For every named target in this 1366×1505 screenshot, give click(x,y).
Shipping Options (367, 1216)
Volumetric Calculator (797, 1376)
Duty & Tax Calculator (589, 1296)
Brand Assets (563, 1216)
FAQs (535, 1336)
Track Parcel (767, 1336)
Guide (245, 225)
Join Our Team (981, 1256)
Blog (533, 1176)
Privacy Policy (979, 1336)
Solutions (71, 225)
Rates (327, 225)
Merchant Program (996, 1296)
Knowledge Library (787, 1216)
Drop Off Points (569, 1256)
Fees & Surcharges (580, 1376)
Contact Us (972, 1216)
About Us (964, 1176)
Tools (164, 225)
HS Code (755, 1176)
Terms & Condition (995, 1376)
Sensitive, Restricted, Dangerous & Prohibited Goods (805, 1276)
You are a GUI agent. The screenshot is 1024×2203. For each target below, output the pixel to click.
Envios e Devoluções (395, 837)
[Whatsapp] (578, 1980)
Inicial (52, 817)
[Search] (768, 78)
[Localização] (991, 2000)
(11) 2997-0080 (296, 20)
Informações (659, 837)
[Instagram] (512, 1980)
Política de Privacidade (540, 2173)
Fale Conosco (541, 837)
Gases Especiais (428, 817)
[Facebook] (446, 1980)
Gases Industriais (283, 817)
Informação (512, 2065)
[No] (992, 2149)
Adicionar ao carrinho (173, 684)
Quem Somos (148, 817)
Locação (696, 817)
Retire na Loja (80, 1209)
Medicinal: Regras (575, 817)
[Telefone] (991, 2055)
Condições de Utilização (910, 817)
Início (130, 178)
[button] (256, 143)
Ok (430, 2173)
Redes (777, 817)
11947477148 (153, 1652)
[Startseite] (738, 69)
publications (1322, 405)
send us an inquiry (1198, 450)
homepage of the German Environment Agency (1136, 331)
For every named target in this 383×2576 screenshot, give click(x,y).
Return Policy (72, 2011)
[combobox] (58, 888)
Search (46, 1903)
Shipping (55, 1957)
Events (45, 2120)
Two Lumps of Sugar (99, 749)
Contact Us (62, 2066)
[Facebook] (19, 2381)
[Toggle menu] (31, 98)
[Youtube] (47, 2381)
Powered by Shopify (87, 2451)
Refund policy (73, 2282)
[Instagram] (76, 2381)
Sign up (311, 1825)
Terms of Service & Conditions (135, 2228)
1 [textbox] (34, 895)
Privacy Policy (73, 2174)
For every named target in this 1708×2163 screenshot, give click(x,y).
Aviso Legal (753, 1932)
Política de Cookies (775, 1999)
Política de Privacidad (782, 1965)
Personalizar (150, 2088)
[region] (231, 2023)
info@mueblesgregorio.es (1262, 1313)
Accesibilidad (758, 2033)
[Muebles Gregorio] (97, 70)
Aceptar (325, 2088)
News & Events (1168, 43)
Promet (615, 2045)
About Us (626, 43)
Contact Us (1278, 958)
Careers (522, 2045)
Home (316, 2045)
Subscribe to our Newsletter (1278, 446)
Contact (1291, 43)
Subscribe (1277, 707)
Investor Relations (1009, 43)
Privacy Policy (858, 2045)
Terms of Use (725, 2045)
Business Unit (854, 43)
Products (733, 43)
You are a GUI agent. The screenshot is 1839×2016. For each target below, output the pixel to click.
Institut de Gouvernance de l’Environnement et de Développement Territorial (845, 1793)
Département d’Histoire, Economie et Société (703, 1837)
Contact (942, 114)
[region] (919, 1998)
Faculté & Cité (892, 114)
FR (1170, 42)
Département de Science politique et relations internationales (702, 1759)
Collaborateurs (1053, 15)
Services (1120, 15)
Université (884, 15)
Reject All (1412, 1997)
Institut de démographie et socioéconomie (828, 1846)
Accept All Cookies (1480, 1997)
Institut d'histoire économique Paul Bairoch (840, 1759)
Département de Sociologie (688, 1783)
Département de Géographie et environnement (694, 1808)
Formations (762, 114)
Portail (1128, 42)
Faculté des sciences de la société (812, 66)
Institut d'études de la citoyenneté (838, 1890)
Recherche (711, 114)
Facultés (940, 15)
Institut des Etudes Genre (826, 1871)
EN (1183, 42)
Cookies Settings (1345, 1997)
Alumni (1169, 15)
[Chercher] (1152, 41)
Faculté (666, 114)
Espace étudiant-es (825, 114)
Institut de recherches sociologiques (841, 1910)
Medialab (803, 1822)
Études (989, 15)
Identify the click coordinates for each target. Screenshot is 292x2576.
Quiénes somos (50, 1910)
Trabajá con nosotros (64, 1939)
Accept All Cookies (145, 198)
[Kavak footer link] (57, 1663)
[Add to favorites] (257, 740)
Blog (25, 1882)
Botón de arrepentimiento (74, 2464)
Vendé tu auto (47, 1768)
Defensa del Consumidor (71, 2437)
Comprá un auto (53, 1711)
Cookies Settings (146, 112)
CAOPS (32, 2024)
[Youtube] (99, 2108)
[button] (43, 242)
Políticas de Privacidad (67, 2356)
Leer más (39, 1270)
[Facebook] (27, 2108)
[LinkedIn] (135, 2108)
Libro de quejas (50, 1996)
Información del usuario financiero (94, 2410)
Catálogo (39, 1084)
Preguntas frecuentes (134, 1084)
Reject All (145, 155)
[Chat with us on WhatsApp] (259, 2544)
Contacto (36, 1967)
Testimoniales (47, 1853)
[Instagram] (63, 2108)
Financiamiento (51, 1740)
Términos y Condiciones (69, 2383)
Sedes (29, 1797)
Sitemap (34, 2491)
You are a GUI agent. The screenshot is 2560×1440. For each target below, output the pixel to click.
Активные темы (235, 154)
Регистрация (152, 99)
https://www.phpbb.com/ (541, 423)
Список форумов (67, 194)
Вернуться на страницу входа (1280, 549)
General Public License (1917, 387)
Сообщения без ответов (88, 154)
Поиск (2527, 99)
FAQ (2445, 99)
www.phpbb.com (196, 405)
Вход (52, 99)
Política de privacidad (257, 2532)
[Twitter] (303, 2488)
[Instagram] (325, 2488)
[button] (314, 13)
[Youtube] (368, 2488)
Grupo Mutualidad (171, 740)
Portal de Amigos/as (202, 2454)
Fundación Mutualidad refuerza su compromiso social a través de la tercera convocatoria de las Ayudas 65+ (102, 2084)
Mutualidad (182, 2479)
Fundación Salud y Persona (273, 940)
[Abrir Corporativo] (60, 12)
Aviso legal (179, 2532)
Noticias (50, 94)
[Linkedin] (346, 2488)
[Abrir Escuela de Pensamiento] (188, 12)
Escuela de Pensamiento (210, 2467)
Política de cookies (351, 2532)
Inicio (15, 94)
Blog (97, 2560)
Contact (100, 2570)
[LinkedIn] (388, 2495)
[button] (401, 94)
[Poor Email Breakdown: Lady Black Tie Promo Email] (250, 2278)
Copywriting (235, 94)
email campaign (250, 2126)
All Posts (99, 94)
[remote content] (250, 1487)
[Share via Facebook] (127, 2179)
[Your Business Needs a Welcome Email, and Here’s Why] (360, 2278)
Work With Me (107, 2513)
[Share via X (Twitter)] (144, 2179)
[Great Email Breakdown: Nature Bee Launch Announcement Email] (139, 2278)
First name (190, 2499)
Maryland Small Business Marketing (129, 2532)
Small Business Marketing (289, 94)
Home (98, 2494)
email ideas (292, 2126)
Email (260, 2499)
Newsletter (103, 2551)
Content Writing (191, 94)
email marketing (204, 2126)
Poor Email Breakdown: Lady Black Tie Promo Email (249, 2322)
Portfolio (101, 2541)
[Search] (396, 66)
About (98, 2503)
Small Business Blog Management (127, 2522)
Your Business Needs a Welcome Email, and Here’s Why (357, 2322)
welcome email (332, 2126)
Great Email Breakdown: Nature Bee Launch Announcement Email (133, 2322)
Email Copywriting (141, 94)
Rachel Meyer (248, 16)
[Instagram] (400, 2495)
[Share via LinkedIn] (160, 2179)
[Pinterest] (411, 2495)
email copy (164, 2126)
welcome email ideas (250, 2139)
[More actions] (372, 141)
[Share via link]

## What needs to be done
There is a line with "Регистрация (152, 99)" and a line with "[Instagram] (325, 2488)" above. Copy exactly those two lines and all lines between them, with nothing else.

## Answer box
Регистрация (152, 99)
https://www.phpbb.com/ (541, 423)
Список форумов (67, 194)
Вернуться на страницу входа (1280, 549)
General Public License (1917, 387)
Сообщения без ответов (88, 154)
Поиск (2527, 99)
FAQ (2445, 99)
www.phpbb.com (196, 405)
Вход (52, 99)
Política de privacidad (257, 2532)
[Twitter] (303, 2488)
[Instagram] (325, 2488)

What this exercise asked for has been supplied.